#### [PROBLEM REQUIREMENTS]
After repeating the line containing "Select the 'Diệu Văn lấy hộ em rồi' message", stop; until then, repeat each line of the listing below exactly, starting with the first.

***** MATERIAL TO PROCESS

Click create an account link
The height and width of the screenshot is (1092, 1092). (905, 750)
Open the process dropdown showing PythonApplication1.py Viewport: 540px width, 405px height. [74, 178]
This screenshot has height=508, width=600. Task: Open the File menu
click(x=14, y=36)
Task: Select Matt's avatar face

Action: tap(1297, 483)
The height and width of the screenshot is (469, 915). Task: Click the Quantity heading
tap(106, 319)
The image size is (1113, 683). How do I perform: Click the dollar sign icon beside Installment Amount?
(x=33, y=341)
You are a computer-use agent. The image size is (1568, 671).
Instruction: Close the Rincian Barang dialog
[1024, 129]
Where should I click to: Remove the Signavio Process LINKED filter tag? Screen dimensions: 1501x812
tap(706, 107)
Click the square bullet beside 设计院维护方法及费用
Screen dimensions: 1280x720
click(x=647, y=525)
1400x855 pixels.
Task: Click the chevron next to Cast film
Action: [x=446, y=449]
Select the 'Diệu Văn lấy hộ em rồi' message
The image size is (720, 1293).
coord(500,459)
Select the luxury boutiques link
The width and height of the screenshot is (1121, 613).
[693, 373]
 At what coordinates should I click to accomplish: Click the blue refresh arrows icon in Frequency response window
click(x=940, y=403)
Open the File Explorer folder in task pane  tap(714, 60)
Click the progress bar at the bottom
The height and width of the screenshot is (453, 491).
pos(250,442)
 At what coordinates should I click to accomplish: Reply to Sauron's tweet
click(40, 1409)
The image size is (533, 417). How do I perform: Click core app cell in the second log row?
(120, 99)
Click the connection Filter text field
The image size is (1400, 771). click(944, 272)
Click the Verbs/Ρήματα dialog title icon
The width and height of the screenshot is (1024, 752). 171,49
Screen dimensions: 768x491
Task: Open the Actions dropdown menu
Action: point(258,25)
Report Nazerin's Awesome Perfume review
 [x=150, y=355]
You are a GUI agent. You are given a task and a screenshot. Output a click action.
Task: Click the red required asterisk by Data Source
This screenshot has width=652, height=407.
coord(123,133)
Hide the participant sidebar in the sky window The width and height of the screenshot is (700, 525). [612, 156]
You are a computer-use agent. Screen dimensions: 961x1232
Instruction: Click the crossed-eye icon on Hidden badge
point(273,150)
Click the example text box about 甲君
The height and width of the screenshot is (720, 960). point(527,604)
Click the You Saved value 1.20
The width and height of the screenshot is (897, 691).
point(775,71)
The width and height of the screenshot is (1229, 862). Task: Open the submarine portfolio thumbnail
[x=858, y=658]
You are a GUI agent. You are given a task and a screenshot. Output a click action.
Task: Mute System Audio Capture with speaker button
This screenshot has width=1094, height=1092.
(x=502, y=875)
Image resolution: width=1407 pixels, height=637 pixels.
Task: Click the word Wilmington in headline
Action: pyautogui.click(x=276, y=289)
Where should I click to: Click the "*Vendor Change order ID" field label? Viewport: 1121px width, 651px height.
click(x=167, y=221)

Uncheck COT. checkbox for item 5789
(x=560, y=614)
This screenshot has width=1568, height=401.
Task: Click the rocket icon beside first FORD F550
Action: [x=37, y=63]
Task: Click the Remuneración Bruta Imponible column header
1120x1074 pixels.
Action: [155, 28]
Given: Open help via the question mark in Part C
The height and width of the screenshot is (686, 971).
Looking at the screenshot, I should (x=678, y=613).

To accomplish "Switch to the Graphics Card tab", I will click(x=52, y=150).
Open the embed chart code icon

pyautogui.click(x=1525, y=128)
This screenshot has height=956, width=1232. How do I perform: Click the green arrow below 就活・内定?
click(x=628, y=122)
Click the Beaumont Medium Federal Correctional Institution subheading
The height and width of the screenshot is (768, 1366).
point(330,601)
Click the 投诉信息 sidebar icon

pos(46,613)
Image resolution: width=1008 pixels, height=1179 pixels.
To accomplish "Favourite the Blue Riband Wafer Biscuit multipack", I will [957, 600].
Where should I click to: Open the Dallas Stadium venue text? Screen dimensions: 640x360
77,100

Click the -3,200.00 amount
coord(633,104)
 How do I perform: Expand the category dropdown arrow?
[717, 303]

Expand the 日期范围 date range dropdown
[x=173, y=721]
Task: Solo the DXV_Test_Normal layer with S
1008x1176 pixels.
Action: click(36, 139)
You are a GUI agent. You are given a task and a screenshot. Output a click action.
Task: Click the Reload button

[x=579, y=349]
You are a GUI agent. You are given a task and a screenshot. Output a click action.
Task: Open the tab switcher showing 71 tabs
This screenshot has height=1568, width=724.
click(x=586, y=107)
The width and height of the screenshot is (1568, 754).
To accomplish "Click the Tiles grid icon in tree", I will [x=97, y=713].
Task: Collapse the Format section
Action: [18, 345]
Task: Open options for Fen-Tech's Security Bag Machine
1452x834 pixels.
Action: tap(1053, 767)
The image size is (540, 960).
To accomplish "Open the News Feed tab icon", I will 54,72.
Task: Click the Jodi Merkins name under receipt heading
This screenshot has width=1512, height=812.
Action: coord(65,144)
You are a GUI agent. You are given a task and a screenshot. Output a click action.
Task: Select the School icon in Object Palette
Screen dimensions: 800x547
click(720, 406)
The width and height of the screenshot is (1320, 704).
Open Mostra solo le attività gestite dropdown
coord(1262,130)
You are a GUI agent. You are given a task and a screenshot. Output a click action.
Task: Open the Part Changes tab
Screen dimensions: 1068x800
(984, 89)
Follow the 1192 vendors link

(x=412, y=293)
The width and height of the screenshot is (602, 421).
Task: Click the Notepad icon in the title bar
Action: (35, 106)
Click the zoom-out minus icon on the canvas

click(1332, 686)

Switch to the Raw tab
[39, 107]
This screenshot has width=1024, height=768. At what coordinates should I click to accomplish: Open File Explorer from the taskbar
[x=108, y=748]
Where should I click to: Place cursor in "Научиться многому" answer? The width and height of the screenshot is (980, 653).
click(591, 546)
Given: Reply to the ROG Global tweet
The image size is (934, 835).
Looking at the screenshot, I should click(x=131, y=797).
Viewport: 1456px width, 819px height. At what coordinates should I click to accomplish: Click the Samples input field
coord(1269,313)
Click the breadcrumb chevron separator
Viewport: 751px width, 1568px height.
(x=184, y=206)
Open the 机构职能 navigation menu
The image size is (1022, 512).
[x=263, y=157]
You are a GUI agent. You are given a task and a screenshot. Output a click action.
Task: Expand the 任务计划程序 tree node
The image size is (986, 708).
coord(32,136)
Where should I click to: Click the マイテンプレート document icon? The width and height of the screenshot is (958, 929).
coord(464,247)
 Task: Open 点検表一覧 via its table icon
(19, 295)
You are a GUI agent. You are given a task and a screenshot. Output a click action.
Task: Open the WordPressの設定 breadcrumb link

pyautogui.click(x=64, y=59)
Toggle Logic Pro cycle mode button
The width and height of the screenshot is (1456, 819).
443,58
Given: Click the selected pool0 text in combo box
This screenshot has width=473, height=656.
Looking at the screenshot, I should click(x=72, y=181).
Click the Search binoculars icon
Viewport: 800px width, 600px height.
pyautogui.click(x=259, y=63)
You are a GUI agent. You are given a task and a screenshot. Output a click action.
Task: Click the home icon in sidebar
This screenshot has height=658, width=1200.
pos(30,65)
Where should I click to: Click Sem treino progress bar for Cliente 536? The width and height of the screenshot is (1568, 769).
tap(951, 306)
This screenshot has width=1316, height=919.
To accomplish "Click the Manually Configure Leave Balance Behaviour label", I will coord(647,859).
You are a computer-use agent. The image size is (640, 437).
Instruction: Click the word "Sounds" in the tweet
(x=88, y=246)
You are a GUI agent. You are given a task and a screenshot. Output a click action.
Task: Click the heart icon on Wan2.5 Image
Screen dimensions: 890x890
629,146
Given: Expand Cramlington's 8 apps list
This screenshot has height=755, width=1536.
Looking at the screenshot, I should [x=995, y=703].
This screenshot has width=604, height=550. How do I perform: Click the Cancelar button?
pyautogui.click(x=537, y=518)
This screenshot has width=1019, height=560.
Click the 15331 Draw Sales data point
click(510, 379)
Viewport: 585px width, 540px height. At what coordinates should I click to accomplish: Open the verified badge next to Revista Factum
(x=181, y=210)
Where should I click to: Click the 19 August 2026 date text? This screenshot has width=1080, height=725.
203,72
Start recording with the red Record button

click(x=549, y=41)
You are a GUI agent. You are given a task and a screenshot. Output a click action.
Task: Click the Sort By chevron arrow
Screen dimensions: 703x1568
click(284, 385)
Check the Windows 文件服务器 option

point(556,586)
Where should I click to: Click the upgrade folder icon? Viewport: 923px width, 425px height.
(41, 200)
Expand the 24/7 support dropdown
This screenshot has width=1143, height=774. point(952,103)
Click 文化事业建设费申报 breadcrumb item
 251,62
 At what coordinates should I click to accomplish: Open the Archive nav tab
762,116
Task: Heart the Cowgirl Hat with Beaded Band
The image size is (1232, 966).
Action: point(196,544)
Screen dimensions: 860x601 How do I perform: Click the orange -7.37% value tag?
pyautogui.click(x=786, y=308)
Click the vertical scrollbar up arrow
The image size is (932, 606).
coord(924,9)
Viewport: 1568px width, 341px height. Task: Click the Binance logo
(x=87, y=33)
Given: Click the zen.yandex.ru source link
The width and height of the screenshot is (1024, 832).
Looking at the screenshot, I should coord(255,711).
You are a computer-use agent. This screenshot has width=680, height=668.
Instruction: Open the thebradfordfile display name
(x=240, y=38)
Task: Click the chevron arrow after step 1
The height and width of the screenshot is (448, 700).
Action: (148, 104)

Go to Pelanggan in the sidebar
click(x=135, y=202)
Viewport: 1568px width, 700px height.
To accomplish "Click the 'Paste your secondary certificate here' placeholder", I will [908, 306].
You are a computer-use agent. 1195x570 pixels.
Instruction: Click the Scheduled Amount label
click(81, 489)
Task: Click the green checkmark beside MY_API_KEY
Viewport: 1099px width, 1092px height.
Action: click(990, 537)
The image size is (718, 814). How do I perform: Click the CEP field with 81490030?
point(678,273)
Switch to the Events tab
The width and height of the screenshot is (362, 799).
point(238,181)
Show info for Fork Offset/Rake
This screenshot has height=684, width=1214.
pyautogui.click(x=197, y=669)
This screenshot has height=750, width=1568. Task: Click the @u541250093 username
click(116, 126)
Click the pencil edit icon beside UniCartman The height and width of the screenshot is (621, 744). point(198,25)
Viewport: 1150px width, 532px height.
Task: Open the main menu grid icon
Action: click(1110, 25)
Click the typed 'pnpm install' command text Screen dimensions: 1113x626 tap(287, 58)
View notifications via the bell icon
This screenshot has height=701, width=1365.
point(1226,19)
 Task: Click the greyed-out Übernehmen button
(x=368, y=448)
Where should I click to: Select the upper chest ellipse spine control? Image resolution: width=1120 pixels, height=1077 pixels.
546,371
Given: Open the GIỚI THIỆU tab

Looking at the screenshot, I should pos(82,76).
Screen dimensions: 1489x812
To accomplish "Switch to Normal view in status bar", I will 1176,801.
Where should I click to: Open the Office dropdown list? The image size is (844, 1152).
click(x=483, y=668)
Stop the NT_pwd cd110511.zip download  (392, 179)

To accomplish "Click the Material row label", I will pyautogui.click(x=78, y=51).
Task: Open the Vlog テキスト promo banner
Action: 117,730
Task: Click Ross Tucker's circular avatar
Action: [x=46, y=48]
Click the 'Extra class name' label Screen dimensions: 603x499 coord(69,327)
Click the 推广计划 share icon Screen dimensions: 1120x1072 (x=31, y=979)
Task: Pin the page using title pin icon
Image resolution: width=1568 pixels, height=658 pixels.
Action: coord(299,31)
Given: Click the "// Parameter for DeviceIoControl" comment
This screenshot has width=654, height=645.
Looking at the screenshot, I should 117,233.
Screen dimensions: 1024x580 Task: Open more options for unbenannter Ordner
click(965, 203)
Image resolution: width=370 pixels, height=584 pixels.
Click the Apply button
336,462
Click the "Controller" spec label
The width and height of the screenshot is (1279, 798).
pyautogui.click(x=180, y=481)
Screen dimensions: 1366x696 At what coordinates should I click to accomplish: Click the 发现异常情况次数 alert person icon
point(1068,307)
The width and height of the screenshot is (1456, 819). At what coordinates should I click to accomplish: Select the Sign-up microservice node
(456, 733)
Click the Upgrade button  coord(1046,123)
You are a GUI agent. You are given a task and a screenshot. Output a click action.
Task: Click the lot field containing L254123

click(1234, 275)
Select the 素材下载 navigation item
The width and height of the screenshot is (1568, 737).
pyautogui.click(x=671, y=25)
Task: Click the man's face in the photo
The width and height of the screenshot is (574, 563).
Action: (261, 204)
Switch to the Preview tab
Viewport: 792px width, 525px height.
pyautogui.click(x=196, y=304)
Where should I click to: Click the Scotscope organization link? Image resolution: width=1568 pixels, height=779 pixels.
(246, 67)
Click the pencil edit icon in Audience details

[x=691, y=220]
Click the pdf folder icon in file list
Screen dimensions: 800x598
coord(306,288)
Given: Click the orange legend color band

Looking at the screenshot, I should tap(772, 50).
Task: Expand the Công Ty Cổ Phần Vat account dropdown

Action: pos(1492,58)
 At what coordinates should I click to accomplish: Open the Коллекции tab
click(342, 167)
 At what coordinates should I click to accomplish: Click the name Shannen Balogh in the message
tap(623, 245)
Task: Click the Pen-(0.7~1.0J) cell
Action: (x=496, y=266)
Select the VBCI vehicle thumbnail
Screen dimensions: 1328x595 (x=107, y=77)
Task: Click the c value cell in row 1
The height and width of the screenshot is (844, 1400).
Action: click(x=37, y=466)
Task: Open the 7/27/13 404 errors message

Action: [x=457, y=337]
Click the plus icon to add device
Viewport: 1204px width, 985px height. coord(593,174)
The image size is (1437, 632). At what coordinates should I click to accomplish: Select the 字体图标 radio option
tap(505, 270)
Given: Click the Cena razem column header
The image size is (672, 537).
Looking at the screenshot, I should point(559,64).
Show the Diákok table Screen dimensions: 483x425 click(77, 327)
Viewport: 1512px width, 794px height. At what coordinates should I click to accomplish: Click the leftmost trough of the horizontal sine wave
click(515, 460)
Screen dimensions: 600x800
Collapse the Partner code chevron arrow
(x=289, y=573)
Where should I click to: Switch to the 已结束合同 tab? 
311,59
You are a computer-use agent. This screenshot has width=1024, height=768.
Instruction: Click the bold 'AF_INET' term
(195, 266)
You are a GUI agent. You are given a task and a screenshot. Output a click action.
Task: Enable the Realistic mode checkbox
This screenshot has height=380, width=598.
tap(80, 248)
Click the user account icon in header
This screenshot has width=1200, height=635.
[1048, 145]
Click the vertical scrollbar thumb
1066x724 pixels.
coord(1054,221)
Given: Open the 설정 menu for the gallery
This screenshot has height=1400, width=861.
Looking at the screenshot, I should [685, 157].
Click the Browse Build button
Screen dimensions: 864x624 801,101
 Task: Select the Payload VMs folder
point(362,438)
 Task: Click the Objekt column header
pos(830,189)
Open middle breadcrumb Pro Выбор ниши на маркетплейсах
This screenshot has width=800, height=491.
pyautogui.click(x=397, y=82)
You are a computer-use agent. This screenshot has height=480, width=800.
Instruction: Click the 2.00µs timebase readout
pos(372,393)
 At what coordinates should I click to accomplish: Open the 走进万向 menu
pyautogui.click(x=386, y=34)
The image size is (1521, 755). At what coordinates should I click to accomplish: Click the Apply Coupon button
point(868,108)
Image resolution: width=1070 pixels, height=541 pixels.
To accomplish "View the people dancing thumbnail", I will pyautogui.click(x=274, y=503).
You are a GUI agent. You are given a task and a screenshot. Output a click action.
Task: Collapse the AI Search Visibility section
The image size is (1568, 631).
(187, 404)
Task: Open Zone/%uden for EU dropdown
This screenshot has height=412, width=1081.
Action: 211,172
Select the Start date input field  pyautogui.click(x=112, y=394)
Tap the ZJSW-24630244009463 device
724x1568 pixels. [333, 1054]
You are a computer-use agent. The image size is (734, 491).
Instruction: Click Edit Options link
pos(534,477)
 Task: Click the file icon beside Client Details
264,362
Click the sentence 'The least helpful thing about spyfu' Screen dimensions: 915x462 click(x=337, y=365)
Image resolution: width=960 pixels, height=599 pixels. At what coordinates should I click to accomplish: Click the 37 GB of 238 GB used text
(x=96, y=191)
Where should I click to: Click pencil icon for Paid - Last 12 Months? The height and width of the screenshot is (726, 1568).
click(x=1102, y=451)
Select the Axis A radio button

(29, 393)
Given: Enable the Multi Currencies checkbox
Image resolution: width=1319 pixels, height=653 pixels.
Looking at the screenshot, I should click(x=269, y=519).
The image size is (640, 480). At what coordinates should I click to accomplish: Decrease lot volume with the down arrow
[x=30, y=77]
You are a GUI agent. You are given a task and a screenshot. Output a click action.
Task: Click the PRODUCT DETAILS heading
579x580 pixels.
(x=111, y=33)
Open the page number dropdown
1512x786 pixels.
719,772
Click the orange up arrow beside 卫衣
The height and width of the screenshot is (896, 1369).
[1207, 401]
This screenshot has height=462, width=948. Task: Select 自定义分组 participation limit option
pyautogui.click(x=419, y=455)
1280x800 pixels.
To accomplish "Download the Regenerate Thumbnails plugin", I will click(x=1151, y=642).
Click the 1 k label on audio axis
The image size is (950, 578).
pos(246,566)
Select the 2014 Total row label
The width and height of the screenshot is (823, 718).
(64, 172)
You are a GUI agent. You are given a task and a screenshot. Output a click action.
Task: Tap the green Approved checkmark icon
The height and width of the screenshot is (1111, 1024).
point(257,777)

**********

#### [SOLUTION TO THIS TASK]
Click create an account link
The height and width of the screenshot is (1092, 1092). (905, 750)
Open the process dropdown showing PythonApplication1.py Viewport: 540px width, 405px height. [74, 178]
This screenshot has height=508, width=600. Task: Open the File menu
click(x=14, y=36)
Task: Select Matt's avatar face

Action: tap(1297, 483)
The height and width of the screenshot is (469, 915). Task: Click the Quantity heading
tap(106, 319)
The image size is (1113, 683). How do I perform: Click the dollar sign icon beside Installment Amount?
(x=33, y=341)
You are a computer-use agent. The image size is (1568, 671).
Instruction: Close the Rincian Barang dialog
[1024, 129]
Where should I click to: Remove the Signavio Process LINKED filter tag? Screen dimensions: 1501x812
tap(706, 107)
Click the square bullet beside 设计院维护方法及费用
Screen dimensions: 1280x720
click(x=647, y=525)
1400x855 pixels.
Task: Click the chevron next to Cast film
Action: [x=446, y=449]
Select the 'Diệu Văn lấy hộ em rồi' message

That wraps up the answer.